Key to improved environments are the inputs of citizens and neighbors to weigh reactions, address concerns, and improve outcomes. We have seen advancements with a number of different tools to engage the crowd, but speed and realism of renderings are crucial to greater consensus. The form-based approach of Esri’s CityEngine provides a lightening-quick adjustment to realism by just changing numbers within the parameters. This connection between parameter tweaking and the visual outcomes makes a very valuable connection for stakeholders who can begin to better weigh tradeoffs. This couples nicely with the benefits that designers receive from a rules-based approach that provides weighted scoring to help determine the right mix of elements in the design.

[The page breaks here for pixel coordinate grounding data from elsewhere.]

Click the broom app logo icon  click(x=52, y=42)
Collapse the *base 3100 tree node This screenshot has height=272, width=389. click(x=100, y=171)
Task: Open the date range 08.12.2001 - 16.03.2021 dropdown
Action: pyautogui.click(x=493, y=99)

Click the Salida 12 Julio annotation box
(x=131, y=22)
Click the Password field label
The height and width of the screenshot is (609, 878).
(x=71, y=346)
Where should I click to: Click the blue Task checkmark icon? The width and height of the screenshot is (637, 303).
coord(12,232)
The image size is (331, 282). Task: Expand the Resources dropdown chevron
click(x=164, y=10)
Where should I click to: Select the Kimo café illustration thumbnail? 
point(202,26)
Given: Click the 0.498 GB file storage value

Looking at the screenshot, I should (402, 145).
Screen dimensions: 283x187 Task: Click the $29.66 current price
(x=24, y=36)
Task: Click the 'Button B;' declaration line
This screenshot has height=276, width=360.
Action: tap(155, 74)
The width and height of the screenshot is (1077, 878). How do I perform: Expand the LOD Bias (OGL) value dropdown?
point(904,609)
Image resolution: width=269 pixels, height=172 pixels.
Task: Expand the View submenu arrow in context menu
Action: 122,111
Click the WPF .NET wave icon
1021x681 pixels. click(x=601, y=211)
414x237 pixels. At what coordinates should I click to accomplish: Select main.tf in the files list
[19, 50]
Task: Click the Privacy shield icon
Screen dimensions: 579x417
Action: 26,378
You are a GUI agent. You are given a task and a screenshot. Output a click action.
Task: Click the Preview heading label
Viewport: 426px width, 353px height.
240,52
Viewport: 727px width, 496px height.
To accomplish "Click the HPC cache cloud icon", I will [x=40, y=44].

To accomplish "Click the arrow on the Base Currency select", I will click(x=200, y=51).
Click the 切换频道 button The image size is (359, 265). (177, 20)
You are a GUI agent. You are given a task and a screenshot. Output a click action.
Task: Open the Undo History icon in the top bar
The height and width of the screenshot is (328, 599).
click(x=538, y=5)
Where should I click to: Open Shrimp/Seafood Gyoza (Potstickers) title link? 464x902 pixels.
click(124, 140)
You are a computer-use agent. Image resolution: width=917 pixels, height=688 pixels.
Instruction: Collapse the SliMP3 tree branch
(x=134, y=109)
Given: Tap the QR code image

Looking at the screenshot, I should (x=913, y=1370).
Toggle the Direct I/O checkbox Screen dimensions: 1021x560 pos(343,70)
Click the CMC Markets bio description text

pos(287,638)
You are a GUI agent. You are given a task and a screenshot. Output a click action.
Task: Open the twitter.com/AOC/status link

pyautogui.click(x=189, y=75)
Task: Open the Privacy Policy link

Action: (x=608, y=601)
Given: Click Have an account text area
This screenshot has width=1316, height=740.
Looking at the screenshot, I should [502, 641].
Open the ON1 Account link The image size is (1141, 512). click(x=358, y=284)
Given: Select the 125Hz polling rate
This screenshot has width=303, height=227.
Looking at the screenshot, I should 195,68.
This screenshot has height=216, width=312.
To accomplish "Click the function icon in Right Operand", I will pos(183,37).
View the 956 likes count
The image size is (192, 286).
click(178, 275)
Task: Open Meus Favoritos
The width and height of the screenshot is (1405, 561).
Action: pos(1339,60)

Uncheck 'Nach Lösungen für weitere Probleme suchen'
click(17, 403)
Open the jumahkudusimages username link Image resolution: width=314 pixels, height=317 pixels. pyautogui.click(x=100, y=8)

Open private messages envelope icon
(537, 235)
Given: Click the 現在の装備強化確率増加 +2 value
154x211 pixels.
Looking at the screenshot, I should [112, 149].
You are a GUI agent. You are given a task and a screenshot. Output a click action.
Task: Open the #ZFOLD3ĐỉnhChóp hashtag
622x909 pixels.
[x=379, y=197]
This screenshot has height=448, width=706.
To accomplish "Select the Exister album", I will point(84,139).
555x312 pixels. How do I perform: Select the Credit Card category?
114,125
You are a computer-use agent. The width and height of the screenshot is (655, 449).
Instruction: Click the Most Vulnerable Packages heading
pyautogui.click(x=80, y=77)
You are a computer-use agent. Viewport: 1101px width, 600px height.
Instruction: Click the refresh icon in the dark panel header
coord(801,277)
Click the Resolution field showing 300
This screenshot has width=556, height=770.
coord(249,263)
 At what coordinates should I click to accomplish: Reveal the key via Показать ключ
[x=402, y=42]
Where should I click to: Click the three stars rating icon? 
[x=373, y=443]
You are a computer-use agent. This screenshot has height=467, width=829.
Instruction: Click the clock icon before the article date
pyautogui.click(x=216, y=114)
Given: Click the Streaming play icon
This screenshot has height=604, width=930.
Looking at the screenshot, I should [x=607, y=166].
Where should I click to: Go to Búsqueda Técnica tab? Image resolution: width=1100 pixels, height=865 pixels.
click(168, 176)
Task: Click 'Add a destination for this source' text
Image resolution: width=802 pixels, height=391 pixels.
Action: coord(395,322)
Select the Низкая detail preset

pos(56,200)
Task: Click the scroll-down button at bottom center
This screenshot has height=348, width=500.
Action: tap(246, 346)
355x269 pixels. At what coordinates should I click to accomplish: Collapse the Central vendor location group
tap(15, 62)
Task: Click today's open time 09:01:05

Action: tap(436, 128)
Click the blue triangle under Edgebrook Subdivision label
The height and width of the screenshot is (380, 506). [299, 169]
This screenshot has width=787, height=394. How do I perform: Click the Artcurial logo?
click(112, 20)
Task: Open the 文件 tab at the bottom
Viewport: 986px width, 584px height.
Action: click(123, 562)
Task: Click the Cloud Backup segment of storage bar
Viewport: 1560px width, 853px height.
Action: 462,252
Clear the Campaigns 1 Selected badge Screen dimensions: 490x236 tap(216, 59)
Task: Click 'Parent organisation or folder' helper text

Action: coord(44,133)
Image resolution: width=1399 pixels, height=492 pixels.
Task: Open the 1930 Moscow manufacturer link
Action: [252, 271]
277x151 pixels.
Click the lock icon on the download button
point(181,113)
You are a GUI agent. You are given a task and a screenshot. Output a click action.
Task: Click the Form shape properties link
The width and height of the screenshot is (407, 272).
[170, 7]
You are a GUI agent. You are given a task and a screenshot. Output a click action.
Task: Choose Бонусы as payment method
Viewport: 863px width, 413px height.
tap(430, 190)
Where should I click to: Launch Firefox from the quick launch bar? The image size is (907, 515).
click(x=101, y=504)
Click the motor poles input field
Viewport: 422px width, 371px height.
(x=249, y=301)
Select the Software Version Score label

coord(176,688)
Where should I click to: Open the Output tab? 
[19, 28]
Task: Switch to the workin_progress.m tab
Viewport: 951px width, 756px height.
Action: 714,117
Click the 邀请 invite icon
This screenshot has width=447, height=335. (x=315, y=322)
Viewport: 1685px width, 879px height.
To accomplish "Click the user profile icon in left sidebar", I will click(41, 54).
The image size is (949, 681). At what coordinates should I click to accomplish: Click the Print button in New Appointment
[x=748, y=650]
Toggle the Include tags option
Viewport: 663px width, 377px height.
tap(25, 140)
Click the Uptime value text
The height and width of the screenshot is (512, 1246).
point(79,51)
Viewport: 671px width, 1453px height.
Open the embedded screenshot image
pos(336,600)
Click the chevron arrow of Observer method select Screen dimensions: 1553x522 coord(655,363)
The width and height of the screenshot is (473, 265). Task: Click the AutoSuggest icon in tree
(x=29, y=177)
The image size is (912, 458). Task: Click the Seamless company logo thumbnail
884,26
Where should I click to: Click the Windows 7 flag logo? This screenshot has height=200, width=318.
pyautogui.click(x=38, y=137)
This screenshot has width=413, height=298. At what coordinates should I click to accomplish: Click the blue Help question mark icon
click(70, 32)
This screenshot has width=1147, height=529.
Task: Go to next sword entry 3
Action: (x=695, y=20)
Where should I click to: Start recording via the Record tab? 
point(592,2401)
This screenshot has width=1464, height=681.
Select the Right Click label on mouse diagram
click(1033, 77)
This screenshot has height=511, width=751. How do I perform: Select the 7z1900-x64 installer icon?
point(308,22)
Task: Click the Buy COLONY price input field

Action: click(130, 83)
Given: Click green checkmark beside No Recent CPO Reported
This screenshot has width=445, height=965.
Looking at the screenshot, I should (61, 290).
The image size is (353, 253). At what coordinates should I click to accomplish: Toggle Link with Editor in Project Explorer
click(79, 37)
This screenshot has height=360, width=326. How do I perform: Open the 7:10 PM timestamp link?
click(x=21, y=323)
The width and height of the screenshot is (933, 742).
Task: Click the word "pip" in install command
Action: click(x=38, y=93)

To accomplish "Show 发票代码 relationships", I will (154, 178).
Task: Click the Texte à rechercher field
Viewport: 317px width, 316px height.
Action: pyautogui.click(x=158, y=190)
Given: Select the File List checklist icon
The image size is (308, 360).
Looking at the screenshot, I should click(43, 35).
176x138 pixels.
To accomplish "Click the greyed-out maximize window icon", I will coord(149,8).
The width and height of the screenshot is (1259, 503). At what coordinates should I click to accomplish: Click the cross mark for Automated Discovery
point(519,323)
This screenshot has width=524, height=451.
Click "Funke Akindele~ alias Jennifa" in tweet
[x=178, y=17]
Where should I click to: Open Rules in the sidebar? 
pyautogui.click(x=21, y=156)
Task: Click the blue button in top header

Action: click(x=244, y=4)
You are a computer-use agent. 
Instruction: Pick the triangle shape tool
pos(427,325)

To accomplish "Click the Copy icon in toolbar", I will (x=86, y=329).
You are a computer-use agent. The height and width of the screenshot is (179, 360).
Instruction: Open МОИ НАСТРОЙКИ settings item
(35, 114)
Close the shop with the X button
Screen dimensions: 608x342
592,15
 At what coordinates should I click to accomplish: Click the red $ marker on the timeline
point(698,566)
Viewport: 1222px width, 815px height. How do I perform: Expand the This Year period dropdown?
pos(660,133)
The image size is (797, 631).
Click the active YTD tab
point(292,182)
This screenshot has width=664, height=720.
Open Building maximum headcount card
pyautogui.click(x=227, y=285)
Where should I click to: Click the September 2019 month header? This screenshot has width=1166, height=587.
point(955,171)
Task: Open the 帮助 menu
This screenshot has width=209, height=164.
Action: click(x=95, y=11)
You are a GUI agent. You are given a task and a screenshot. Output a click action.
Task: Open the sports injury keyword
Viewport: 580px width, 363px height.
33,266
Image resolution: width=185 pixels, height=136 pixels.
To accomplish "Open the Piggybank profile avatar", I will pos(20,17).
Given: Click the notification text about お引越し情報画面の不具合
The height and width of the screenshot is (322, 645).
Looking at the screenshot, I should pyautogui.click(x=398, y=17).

While the interface, collaboration, and quantitative analysis are crucial to take the next steps of design, what’s more central is to address the inefficiencies of process that waste both time and materials. Doing more with less time and materials, and with fewer impacts, has become imperative with the greater pressures on our planet.
Today’s design goes beyond the process of inventorying surroundings, analyzing, creating a concept and then designing. With GeoDesign the inventory becomes much bigger, with connections even to Earth processes, where the design must fulfill broader performance objectives, but is able to thanks to a more informed understanding of place.
The design ethic is increasingly being driven by mandates to achieve sometimes conflicting goals. The computer’s ability to handle all these guiding metrics, and then weigh their embodiment in the design, is a workflow win aided by technology. In this regard, the design tools don’t get out of the way of workflows, they become one of the only ways for workflow improvement in the face of increasingly complicated mandates.
With all these advancements in technology and approach, it’s tempting to say that technology will bring us leaps and bounds beyond our analog past. Certainly, we could not achieve the levels of input into design in any other way than digitally, but it’s important to keep an eye on the sophistication of our digital tools and processes so that they don’t take on mythic proportions that hamper free thinking and innovation.